(Stored data)
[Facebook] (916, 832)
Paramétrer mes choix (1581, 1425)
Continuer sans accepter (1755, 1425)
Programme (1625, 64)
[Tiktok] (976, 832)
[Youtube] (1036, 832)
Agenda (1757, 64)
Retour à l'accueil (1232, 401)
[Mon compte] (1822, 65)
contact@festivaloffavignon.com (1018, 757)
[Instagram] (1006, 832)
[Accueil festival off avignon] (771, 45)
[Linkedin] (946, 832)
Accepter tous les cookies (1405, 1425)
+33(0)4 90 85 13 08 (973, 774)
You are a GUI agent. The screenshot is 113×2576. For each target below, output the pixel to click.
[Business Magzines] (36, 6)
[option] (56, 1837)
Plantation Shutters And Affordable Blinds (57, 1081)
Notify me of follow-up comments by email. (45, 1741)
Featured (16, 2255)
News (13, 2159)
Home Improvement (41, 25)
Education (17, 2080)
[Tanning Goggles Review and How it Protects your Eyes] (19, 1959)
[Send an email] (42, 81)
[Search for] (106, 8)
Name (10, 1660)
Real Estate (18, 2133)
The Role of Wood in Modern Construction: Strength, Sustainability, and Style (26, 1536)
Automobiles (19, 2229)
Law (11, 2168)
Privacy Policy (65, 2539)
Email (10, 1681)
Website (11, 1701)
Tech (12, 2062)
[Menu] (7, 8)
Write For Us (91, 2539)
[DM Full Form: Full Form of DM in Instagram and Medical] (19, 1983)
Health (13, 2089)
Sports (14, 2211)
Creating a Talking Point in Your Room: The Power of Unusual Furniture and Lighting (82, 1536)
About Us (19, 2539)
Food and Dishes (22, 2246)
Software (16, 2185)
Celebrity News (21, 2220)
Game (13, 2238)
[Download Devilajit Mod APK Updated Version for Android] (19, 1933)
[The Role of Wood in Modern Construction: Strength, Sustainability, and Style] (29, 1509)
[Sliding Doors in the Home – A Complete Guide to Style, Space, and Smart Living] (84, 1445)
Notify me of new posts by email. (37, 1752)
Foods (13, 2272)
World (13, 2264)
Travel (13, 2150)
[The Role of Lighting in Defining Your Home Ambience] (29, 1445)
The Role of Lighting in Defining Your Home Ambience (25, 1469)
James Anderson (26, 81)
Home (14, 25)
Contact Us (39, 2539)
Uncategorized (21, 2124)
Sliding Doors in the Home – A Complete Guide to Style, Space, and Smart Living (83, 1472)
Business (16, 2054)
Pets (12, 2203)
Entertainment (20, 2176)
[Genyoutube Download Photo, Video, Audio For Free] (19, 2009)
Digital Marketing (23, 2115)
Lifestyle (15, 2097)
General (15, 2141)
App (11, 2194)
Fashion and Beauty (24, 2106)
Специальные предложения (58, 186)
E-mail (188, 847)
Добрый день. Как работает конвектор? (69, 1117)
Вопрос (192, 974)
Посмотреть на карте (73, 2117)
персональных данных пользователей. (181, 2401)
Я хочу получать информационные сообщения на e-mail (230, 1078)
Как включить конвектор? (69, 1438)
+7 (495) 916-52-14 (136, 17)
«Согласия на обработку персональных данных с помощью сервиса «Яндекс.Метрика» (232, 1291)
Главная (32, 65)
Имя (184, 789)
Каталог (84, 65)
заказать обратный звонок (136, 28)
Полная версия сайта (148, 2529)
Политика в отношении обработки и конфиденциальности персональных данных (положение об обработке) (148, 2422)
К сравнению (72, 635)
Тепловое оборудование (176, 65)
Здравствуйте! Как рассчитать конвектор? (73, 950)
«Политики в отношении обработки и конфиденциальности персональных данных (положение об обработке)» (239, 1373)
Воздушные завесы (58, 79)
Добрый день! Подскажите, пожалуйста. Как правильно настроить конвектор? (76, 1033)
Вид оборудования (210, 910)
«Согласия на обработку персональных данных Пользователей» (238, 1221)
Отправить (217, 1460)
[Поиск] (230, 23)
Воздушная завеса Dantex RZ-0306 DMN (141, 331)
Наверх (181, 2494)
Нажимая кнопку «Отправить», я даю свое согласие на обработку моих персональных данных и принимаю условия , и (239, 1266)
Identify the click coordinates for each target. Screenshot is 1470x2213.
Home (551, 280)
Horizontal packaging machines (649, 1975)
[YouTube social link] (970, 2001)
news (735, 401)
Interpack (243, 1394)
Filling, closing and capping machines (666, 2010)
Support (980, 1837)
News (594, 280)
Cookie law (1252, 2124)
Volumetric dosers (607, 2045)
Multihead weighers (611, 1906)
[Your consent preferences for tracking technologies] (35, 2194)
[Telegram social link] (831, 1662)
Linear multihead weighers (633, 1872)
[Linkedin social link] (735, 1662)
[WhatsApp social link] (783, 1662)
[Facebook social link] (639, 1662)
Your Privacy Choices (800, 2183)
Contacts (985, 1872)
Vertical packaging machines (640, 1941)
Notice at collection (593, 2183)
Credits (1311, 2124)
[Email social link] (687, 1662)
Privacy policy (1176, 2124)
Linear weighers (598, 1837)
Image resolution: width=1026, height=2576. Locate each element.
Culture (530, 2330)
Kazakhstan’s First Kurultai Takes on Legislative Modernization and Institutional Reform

*WHAT THE TASK REQUIRES:*
Of the entries above, repeat exactly the lines from the line with "08 (973, 774)" through the line with "Game (13, 2238)", both of them included.

*TASK ANSWER:*
+33(0)4 90 85 13 08 (973, 774)
You are a GUI agent. The screenshot is 113×2576. For each target below, output the pixel to click.
[Business Magzines] (36, 6)
[option] (56, 1837)
Plantation Shutters And Affordable Blinds (57, 1081)
Notify me of follow-up comments by email. (45, 1741)
Featured (16, 2255)
News (13, 2159)
Home Improvement (41, 25)
Education (17, 2080)
[Tanning Goggles Review and How it Protects your Eyes] (19, 1959)
[Send an email] (42, 81)
[Search for] (106, 8)
Name (10, 1660)
Real Estate (18, 2133)
The Role of Wood in Modern Construction: Strength, Sustainability, and Style (26, 1536)
Automobiles (19, 2229)
Law (11, 2168)
Privacy Policy (65, 2539)
Email (10, 1681)
Website (11, 1701)
Tech (12, 2062)
[Menu] (7, 8)
Write For Us (91, 2539)
[DM Full Form: Full Form of DM in Instagram and Medical] (19, 1983)
Health (13, 2089)
Sports (14, 2211)
Creating a Talking Point in Your Room: The Power of Unusual Furniture and Lighting (82, 1536)
About Us (19, 2539)
Food and Dishes (22, 2246)
Software (16, 2185)
Celebrity News (21, 2220)
Game (13, 2238)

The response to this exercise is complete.